今回は、男役スターのポコちゃんが退団するので、結構たっぷり銀橋で歌うシーンがありました。

こういう退団者の愛あるシーンは、気持ち良いです。こ時のあーちゃんのちょっとくすんだ藍色の衣装もいいです。少女が何かに思いをはせる感じが出てます。

大階段では、赤系のゴージャスな衣装で、男役が揃いカッコいいです。宝塚では、ここに日本の歌謡曲が合わない感じがしましたが、今となれば、西城秀樹の歌でジーンときました。

素敵な衣装のデュエットダンスがあり、美しい声のエトワール(音咲いつき)の歌があり、華やかに幕を閉じました。

星組東京『Kiler Rouge』感想 まとめ

台湾公演に行くということで、衣装はとてきれいで、気合いが入っているのがわかりました。華やかで、スピーディー、勢いもありました。でも、前のめりの早いリズムのものばかり。これって、ベニにあっているのでしょうか?

楽しいキャラクターの紅ちゃんなので、元気なノリにするのもわかりますが、スピーディーなダンスを得意としている訳ではないし、もうちょっとドラマチックなシーンや、きちんと構成された物語性も入れて欲しかった。齋藤先生の熱い思いは、パンフレットからも伝わってきますが、コンセプトに縛られすぎず、緩急をつけて、紅ちゃんの魅力を引き出して欲しいです。

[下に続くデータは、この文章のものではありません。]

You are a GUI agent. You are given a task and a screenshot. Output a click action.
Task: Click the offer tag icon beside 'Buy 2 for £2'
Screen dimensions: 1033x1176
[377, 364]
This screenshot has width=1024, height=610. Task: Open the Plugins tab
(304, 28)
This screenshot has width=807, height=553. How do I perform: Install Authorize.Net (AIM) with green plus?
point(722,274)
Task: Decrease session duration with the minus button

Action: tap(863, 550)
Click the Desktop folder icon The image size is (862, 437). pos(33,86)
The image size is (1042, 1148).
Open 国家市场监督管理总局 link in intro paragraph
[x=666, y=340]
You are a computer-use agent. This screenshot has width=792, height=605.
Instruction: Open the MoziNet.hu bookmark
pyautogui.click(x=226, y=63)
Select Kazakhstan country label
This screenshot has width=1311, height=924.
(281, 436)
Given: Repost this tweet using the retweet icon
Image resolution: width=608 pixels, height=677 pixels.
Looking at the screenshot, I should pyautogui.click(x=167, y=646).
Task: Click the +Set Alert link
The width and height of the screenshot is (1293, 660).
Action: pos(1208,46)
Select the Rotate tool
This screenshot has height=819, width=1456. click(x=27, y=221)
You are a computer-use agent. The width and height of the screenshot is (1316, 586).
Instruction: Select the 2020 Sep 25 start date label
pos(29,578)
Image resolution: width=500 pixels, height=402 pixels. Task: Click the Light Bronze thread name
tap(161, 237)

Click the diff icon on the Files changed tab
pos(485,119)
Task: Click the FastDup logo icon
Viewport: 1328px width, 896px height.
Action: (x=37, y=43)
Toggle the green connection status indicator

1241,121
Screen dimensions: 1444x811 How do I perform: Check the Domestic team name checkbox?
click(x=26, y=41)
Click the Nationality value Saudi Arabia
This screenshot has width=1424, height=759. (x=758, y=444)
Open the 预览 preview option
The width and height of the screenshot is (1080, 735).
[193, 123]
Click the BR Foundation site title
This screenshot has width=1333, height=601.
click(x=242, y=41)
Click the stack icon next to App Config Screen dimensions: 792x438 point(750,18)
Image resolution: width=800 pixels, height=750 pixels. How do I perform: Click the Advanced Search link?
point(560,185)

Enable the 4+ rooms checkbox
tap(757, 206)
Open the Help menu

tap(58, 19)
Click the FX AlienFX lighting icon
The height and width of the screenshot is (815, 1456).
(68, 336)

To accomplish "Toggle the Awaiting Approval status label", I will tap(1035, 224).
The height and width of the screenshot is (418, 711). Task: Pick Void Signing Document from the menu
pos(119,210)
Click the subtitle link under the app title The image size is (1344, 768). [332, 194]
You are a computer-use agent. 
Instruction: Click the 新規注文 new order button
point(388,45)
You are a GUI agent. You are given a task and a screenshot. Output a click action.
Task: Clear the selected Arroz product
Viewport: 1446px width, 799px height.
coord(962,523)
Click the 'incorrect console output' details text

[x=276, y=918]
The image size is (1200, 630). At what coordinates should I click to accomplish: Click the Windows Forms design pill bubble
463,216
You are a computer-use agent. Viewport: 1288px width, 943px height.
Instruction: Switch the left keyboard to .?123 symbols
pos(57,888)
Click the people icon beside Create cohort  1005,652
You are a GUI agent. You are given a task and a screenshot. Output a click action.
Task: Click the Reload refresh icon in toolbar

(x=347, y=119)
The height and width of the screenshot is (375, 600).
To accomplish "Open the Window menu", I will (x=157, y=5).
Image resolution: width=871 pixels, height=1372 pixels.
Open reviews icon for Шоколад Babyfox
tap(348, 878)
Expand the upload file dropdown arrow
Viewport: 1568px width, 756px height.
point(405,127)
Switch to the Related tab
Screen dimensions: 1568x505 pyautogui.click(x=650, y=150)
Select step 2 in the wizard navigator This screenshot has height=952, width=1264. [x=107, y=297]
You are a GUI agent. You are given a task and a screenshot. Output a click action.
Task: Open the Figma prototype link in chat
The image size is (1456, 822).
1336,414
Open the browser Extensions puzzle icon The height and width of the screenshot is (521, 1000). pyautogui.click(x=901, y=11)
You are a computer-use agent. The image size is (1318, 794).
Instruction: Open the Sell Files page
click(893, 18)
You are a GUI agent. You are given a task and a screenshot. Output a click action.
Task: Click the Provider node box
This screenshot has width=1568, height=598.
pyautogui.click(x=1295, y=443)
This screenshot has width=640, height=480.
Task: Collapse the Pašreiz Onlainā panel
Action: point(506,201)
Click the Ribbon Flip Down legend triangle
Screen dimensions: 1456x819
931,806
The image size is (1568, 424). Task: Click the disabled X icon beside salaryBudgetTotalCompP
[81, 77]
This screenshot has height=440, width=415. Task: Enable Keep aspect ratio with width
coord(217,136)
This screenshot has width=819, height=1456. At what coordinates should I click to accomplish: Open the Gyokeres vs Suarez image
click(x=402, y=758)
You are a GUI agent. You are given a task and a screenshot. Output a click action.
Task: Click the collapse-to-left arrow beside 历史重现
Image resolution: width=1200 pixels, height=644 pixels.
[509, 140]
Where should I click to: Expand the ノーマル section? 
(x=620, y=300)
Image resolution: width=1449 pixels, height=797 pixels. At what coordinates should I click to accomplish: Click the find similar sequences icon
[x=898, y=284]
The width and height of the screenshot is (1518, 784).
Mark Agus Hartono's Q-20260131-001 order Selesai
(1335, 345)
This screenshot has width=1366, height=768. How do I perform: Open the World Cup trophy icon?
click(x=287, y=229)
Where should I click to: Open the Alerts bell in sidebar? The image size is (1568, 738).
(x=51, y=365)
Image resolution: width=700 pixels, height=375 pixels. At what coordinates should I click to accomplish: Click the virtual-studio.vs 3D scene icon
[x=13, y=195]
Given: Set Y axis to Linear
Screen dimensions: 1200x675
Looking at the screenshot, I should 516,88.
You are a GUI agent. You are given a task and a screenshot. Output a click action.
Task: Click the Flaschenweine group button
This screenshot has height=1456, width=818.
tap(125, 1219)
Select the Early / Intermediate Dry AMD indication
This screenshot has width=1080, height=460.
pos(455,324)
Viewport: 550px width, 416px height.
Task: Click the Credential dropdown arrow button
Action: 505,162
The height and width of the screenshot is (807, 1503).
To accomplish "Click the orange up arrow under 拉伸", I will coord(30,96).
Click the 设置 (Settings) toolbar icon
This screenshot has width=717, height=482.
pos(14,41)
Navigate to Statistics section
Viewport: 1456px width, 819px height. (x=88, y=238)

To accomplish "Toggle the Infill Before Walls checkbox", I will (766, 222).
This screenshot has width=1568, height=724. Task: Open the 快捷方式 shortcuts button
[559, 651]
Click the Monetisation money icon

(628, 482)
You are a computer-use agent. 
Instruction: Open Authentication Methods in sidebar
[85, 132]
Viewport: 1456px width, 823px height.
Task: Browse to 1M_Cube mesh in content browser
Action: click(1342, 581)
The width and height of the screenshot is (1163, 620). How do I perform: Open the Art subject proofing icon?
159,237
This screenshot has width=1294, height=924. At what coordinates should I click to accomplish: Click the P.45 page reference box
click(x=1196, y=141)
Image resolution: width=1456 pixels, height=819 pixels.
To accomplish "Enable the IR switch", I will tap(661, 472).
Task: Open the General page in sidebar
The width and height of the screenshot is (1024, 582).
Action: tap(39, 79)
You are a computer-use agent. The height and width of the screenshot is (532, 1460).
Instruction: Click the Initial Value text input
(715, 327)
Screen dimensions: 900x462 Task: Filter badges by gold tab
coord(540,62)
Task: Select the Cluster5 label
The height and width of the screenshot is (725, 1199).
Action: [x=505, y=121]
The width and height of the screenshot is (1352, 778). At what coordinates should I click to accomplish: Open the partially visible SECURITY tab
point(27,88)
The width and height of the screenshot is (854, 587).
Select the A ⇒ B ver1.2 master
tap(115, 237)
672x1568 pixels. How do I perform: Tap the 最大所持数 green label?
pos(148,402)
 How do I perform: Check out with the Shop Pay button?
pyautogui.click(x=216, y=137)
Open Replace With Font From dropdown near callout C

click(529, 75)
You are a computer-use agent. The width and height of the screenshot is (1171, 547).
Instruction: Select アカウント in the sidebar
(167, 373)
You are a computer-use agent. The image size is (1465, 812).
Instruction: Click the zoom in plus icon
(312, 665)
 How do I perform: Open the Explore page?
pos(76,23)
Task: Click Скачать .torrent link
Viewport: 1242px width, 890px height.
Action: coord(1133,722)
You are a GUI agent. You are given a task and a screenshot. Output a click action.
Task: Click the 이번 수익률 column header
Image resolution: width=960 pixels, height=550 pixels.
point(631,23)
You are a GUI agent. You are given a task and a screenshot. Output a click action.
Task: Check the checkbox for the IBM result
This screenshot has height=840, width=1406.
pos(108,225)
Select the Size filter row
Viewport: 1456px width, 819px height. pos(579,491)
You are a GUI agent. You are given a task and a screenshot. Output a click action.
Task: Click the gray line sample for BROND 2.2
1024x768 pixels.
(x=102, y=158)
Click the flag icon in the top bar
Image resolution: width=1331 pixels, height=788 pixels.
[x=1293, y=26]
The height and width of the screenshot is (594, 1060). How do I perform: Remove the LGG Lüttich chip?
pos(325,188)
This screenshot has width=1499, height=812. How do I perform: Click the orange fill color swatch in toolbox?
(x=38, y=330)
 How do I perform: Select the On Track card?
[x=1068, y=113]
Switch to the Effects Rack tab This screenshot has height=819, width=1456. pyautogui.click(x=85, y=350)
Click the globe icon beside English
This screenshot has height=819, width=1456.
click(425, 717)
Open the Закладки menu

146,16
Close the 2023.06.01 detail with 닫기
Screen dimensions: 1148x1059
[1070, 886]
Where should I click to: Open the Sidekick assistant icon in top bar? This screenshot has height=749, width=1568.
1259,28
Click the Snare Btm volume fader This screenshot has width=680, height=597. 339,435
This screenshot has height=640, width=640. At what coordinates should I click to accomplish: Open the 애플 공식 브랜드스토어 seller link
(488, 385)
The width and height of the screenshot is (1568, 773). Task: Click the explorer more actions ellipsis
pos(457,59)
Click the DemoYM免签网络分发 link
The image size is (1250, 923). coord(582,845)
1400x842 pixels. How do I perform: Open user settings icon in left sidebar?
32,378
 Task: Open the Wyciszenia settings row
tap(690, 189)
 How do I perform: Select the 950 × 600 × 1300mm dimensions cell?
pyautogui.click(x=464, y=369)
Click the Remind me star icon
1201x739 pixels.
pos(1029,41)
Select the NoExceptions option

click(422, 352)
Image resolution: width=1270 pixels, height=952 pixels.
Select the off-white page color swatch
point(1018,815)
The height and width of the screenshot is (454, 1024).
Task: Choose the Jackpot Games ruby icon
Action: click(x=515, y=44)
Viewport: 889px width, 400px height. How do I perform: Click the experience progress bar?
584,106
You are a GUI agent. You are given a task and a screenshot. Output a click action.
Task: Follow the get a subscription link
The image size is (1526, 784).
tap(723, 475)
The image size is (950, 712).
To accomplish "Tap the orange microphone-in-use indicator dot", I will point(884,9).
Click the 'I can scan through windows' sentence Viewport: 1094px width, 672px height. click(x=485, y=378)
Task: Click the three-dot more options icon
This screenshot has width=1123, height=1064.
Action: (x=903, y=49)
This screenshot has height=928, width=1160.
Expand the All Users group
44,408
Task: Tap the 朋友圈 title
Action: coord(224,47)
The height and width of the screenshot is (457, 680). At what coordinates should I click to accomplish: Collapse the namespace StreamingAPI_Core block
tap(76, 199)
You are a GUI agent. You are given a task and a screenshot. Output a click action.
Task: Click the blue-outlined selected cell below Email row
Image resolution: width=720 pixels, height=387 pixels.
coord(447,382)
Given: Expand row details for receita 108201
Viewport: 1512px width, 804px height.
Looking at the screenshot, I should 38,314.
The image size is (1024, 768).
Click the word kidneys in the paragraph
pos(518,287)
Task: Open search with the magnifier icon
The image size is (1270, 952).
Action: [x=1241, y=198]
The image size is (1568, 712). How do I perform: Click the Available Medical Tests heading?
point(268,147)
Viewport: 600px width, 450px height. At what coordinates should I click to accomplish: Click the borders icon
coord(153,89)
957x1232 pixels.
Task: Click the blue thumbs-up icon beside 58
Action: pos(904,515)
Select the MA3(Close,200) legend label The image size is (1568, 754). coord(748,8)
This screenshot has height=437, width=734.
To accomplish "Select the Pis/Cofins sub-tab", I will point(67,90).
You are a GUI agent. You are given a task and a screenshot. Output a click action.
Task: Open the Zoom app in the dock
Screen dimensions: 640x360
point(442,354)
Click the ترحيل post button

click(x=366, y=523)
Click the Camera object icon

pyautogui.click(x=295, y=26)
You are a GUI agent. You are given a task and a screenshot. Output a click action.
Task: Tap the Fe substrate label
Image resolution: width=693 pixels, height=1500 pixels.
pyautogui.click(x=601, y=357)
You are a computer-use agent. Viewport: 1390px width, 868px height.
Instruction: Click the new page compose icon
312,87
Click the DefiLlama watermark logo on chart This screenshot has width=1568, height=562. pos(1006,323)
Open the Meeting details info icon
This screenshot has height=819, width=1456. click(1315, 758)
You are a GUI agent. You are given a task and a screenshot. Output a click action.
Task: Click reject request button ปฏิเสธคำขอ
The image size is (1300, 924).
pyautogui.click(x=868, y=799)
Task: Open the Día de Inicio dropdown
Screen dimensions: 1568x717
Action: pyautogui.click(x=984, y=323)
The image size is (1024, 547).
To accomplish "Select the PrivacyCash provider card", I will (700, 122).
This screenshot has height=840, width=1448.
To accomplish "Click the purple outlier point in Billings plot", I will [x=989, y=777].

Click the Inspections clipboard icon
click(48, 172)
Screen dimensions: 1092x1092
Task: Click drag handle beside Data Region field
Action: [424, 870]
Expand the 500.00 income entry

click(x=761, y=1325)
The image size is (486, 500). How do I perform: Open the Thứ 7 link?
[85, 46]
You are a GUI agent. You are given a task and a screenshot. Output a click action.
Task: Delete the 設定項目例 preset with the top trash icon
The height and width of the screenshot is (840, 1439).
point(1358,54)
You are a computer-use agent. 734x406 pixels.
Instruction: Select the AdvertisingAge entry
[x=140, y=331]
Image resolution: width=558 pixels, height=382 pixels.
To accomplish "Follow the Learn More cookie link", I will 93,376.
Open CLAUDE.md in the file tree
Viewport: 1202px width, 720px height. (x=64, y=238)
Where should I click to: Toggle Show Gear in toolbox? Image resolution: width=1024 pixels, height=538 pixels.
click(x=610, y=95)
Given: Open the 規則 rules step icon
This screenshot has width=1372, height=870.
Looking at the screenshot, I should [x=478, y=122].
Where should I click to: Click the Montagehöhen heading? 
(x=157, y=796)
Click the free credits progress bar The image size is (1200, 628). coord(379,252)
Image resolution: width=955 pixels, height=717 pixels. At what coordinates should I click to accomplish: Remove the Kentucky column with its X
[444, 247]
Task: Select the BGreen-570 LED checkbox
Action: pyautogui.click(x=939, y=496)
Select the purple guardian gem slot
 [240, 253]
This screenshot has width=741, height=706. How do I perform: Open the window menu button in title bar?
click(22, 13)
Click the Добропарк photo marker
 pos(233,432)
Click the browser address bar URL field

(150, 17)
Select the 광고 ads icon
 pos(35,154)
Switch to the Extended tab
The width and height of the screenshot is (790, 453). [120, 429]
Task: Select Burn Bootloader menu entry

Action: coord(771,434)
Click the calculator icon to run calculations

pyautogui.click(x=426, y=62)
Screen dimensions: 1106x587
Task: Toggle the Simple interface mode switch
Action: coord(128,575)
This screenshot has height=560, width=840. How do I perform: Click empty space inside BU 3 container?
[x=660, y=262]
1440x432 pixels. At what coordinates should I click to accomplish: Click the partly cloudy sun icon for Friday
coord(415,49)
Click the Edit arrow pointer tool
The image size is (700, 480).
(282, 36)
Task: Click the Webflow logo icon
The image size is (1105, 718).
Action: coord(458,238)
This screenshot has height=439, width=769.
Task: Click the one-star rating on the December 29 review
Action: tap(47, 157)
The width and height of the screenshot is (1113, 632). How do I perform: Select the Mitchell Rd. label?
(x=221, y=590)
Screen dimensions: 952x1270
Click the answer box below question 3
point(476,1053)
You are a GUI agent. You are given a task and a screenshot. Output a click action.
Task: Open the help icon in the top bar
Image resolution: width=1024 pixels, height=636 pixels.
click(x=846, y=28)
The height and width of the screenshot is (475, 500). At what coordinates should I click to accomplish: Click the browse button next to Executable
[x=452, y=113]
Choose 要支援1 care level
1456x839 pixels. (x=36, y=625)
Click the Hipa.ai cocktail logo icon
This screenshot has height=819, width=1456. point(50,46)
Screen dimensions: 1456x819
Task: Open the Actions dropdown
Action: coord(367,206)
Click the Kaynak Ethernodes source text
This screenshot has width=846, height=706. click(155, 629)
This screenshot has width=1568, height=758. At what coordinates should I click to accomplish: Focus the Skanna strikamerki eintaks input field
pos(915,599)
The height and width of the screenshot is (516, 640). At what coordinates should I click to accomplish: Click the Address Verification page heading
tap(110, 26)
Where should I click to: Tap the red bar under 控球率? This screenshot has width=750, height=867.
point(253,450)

このショーは、台湾公演に行くということなので、開演を待つ気持ちがいつもとは違います。台湾公演に関するCSの番組を見て、紅さんのヤル気、エネルギーはビシバシ感じているので、いい作品であって欲しいと、祈るような気持ちがあります。
宝塚で観た時は、関西弁を自由に操っている紅さんが楽しそうだったし、寒いお笑いではなくて安心したものの、東京での二度目の観劇となると、舞台が練りあがって笑いが増す、という感じにはなりませんでした。笑いの合間の美しいシーンに、見応があります。